The main client class for interacting with the task queue.

#### Constructor

```python
FileSystemTaskQueueClient(base_dir: str, rank: int = 0)
```

- `base_dir`: Directory where task files are stored
- `rank`: Process rank for multi-process setups (default: 0)

#### Methods

##### `add_task(task_dict: Dict) -> str`
Add a new task to the queue.

```python
task_id = queue.add_task({"param": "value"})
```

##### `fetch_and_run_task(init_func: Callable, func: Callable) -> bool`
Fetch a task, initialize it with `init_func`, and run it with `func`.

```python
def init_func(**config):
    return trainer, extra_info

def run_func(trainer):
    trainer.train()

success = queue.fetch_and_run_task(init_func, run_func)
```

##### `fetch_task() -> Tuple[str, Dict]`
Fetch the next available task.

```python
task_id, config = queue.fetch_task()
```

##### `finish_current_task()`
Mark the current task as completed.

##### `release_current_task()`
Release the current task back to the pending queue.
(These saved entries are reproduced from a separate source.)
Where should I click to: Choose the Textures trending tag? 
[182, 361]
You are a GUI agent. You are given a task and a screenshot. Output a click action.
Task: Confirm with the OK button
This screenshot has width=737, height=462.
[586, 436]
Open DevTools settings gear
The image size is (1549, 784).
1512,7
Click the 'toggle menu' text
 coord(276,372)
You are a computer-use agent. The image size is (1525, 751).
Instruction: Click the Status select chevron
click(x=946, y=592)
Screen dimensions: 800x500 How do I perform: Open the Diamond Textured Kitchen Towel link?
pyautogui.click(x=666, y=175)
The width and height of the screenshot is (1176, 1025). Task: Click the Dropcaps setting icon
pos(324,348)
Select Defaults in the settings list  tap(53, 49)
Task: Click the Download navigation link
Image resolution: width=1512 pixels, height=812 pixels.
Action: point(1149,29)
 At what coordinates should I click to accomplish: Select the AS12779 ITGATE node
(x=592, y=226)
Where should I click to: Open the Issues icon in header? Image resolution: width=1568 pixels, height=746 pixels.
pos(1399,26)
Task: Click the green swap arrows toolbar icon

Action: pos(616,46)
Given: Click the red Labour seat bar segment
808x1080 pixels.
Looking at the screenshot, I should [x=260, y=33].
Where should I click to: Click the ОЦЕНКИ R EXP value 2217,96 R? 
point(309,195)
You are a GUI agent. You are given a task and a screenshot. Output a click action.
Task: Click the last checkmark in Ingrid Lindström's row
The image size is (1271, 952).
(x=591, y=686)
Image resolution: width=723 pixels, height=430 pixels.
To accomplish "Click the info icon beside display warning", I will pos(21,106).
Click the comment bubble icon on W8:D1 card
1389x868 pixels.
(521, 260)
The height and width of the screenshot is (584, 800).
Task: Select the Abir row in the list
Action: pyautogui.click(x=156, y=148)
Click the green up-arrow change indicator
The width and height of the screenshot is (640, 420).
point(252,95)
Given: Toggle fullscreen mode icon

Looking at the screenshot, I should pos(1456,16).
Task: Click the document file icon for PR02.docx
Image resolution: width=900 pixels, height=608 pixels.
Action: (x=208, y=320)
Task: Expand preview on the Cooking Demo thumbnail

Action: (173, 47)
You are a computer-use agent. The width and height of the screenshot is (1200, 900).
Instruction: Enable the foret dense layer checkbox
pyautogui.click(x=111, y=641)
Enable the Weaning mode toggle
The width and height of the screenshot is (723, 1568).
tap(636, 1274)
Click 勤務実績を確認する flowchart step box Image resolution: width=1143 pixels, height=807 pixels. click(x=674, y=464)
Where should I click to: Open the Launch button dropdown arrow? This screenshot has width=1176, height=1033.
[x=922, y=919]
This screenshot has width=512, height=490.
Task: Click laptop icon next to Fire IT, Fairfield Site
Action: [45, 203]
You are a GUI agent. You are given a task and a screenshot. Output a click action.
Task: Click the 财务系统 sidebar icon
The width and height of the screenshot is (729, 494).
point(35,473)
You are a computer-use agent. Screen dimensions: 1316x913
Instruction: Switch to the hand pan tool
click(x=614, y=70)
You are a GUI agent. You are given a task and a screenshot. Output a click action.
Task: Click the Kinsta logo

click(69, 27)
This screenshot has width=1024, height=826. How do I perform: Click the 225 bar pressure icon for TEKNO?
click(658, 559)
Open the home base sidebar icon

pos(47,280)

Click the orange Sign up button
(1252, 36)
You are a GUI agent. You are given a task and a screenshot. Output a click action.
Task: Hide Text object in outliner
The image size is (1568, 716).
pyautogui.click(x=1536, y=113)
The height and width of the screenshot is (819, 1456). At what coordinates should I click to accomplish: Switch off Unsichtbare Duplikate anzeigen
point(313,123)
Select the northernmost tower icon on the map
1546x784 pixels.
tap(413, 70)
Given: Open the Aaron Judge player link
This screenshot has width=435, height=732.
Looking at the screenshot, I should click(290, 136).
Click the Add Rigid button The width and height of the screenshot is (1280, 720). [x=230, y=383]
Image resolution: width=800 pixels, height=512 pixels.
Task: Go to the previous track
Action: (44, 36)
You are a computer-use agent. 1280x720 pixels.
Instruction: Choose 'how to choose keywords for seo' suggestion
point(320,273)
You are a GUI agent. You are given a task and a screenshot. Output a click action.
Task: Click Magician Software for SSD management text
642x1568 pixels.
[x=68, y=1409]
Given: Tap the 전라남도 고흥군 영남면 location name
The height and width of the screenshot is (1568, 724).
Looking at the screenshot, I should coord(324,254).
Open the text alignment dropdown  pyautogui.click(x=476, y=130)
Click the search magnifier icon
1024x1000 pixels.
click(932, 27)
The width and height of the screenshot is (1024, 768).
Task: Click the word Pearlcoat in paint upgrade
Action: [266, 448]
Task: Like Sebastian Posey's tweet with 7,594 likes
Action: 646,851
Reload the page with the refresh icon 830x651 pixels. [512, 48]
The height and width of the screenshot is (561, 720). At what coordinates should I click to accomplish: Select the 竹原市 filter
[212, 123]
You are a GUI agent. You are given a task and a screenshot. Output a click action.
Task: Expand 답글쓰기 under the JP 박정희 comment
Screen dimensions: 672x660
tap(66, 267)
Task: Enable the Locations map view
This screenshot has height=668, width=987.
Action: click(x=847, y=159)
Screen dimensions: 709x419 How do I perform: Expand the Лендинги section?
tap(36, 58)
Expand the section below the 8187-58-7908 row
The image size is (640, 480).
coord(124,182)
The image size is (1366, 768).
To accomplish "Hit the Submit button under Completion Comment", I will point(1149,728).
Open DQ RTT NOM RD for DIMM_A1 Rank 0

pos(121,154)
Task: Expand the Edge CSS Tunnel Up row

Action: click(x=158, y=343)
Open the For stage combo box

##### `edit_current_task(new_dict: Dict)`
Update the current task's configuration.

##### `get_current_task() -> Dict`
Get the configuration of the current task.

##### `has_task() -> bool`
Check if a task is currently being processed.

## Directory Structure

TaskCore creates the following directory structure:

```
base_dir/
├── pending/     # Tasks waiting to be processed
├── running/     # Tasks currently being processed
└── finished/    # Completed tasks
```

## Environment Variables

TaskCore uses these environment variables for distributed processing:

- `SLURM_JOB_ID`: Job ID from SLURM scheduler
- `MY_JOB_ID`: Fallback job ID if SLURM_JOB_ID is not available
- `LOCAL_RANK`: Process rank in multi-process setups

## Error Handling

Tasks that fail during execution are automatically released back to the pending queue:

```python
try:
    queue.fetch_and_run_task(init_func, run_func)
except Exception as e:
    print(f"Task failed: {e}")
    # Task is automatically released back to pending queue
```

## Stale Task Recovery

TaskCore automatically reclaims stale tasks (default: 4 hours timeout):

```python
# Custom timeout in seconds
queue.queue.reclaim_stale_tasks(timeout_seconds=3600)  # 1 hour
```

## License

MIT License - see [LICENSE](LICENSE) file for details.